The dark chanting goshawk is a territorial nester. The courtship display is performed by both sexes during which the male repeatedly dives at the female, who presents her claws to him. The nest is constructed in a tree by both sexes and is a flattish platform of sticks, slightly lower in the centre than at the edges and decorated with spider webs and sometimes cemented with mud. It may be lined with a wide variety of materials, including animal, plant, mineral and man-made objects. The one to two, occasionally three, eggs are laid from July–November, with a peak from August–October, and they are incubated by the female for around 36–38 days, while the male brings food to her at the nest. Initially, the young are brooded and guarded by the female, while the male hunts to provide all the food.
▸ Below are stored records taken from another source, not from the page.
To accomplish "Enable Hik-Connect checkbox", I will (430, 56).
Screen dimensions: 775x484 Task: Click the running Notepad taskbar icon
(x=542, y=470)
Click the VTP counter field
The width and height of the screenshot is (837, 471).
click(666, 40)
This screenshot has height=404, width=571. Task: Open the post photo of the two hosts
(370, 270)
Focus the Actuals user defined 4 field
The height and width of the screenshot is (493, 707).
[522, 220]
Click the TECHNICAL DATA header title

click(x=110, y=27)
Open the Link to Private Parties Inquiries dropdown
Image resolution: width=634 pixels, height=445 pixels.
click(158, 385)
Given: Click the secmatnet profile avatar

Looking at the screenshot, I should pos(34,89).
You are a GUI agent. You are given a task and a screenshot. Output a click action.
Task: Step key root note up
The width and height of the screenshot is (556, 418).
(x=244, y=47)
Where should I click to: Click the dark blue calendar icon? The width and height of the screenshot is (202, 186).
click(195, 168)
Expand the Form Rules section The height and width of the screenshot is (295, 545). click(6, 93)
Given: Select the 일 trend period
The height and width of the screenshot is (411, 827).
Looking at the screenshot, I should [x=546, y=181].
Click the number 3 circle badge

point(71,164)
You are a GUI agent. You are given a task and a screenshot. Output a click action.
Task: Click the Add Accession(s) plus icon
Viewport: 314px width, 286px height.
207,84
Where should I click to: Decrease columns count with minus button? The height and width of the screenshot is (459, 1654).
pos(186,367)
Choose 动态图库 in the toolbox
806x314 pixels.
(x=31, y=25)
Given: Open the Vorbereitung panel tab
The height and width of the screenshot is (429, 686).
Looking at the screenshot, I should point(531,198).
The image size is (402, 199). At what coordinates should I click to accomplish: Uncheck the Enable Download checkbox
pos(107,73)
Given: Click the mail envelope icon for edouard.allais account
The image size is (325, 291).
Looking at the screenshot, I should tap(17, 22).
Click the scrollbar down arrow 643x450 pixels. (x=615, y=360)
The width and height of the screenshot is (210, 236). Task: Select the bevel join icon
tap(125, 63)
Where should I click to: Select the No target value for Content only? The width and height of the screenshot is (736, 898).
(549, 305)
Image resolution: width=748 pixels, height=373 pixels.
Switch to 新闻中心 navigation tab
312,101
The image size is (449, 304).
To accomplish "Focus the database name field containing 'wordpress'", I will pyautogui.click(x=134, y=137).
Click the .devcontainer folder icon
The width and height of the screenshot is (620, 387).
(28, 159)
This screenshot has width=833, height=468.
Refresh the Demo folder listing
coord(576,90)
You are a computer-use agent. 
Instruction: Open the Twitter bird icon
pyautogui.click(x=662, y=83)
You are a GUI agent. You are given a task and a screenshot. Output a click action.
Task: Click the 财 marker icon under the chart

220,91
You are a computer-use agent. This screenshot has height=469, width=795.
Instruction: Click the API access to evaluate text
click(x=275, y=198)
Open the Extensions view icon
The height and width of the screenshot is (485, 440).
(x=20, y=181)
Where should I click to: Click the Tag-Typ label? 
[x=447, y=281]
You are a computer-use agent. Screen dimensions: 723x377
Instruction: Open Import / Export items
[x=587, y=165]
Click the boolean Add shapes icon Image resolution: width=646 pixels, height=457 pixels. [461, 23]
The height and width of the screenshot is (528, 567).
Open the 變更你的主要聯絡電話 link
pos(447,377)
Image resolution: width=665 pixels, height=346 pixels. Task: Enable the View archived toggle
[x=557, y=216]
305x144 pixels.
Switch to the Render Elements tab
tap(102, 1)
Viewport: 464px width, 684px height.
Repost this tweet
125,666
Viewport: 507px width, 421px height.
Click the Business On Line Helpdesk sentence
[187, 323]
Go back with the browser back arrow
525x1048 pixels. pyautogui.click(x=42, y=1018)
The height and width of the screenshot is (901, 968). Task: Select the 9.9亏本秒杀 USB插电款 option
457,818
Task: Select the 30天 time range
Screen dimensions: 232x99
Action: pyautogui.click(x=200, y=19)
The young fledge at about 50 days old, and are fully independent roughly 3–8 months after fledging. They move away from their natal area at the beginning of the following breeding season.

==Taxonomy==
The chanting goshawks are sometimes considered to be a single species, the chanting goshawk Melierax metabates, or to be this species plus the other two lumped as the pale chanting goshawk Melierax canorus.

==Conservation status==
The dark-chanting goshawk is widespread and common and therefore not globally threatened. However, the two isolated subspecies occurring in Morocco and the Arabian Peninsula, are highly vulnerable to the clearance of woodland. In particular the subspecies Melierax metabates theresae, is confined to a small area of south western Morocco, where it is thought to be nearly extinct as a result of deforestation and hunting. Otherwise its wide range means that Birdlife International categorise the species as Least Concern.